全てが完成された「寺井先生」という存在で、
そして、その寺井先生は、自分の価値観でもって、
体当たりで生徒に向き合ってきた先生なんだろうな、と思った。
自分が納得できなければ受け入れないし、攻撃する。
でも、納得ができれば、すんなりそれを受け入れる。
寺井先生が、子どもたちの仕打ちを受け止めたのは、自分が嫌われている理由がわかっていたから。
寺井先生だってきっと傷ついたし、悲しかった。
でも、わかっていても傷ついても、それでも、自分の価値観を貫いたのだと思う。
その価値観が正しいのかどうかは私にはわからない。
あんなふうな仕打ちを受けたら、やっぱり嫌だろうし嫌いにもなるだろうと思う。
でも、ただ嫌われるだけではない、人間的な魅力というか吸引力のある存在。
そんな風に思いました。

終盤、掘り返さなかったタイムカプセル。
その中にいれた「将来の夢」を、一人一人が思い出して言うシーンがあります。
「看護婦さん」「小説家」「宇宙飛行士」「学校の先生」・・・(あ、水本忘れた!(>_<))

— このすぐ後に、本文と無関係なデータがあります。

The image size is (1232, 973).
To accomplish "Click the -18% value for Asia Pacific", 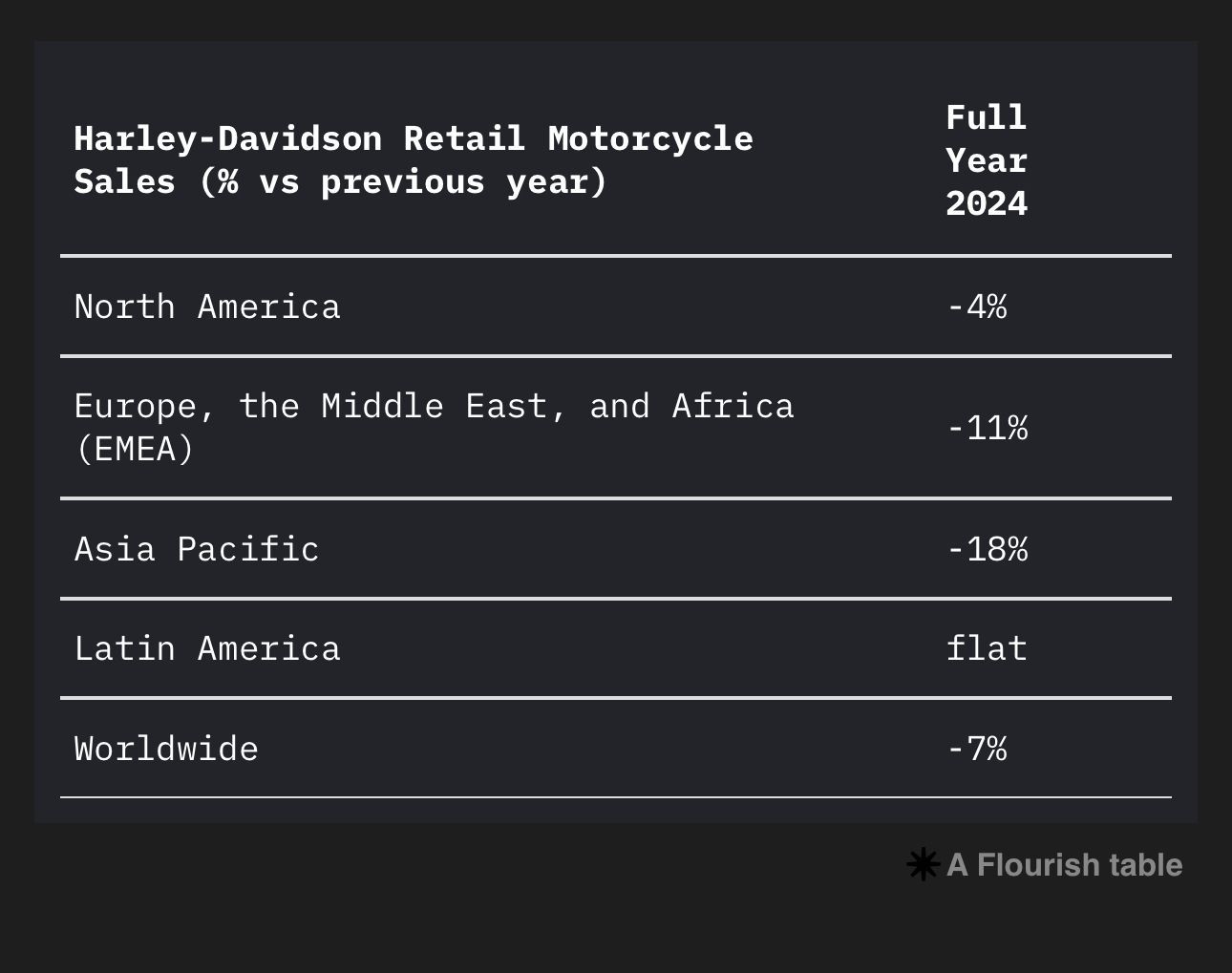I will click(987, 550).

一人だけ思い出すことのできなかった不知火に、寺井先生は言います。
「お前は、レストランのコック、だ」と。
―――彼らの中で一人だけ叶った、夢。
それが、本当なのか、寺井先生の口から出まかせなのかはわかりません。
けれど、そう言ったことこそが、寺井先生の教育者としての在り方のように感じました。


最後に、蘭役の前田さん。
物語の中、ただ一人、あのころを共有していない、年の離れた友紀の妹。
最初は姉の助っ人として会話にどんどん入り込んできて、
蘭と彼らのジェネレーションギャップに、うわあ・・・(^^;)となっていたのですが、
物語が進むにつれて、彼女はどんどん“傍観者”としての存在感を増していったように思いました。
というか、“傍観者”に徹してからの方が、表情が鮮やかになっていったような気がする。

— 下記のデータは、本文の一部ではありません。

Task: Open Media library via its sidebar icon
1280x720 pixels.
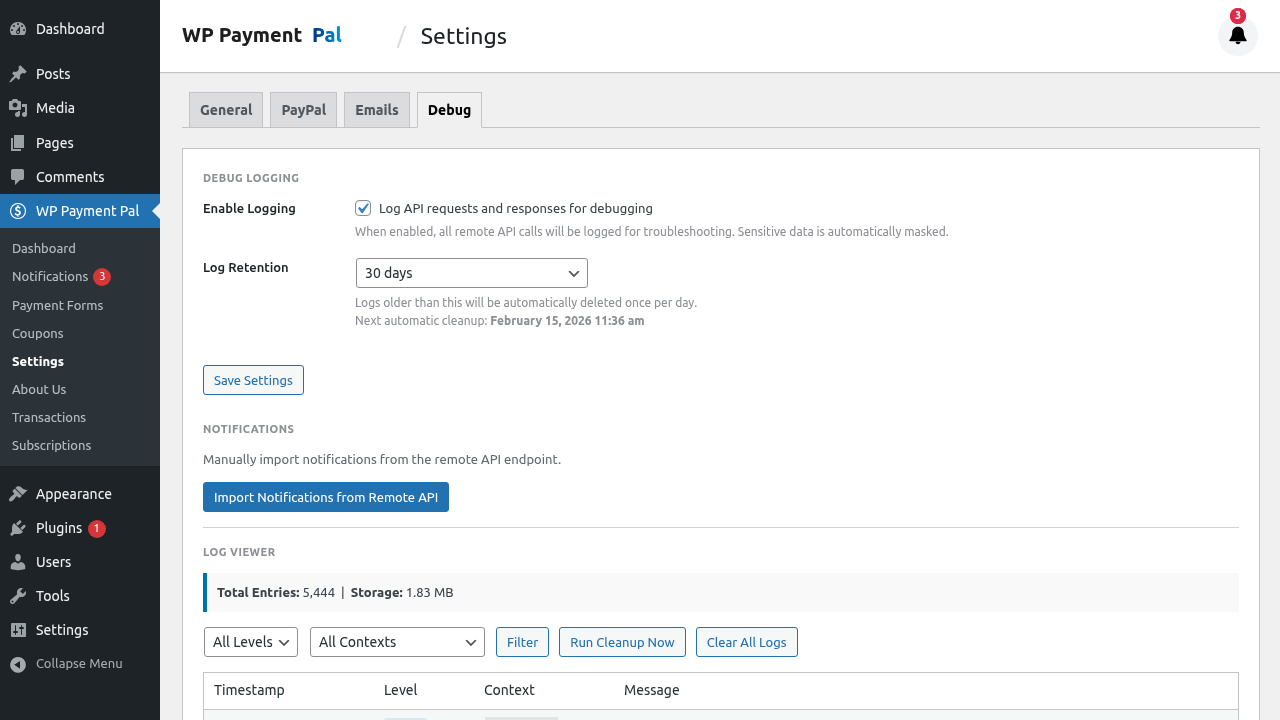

彼女の中にある、姉に対する疑惑、そして落胆―――絶望と、愛情。
敵と思っていた相手に向かう感情の変化。
寺井先生に促されて、あの手紙を読むとき、彼女は顔をくしゃくしゃにして泣いていました。
それは、残酷な現実に対しての哀しみだったのか、菊池に対する憐れみだったのか、
それともまったく違う他の感情だったのかは、私にはわかりませんでした。
わからないけど、でもとても自然な流れだったように思います。
(というか、彼女に読ませた寺井先生の意図を深読みしたくなる/笑)
そして、それまでの、彼女の台詞以外の動き、というか彼らとの距離感と、
彼らに向かう視線があったからこそ、
最後、彼女がカレーを遠慮することも、凄く自然に感じられたのかな、と思う。
うん、蘭という存在は、不知火とは別の意味で、
この閉鎖した物語の中に吹き込む風だったのかな、と思います。



いろいろ書いてたら、やっぱりもう1回観たくなっちゃったなあ。
うーん、画策するかなー。
蜷川シェイクスピアとマチソワは、やっぱり心身ともに負担が大きいでしょうか(笑)。
とりあえず、もうちょっと検討してみます。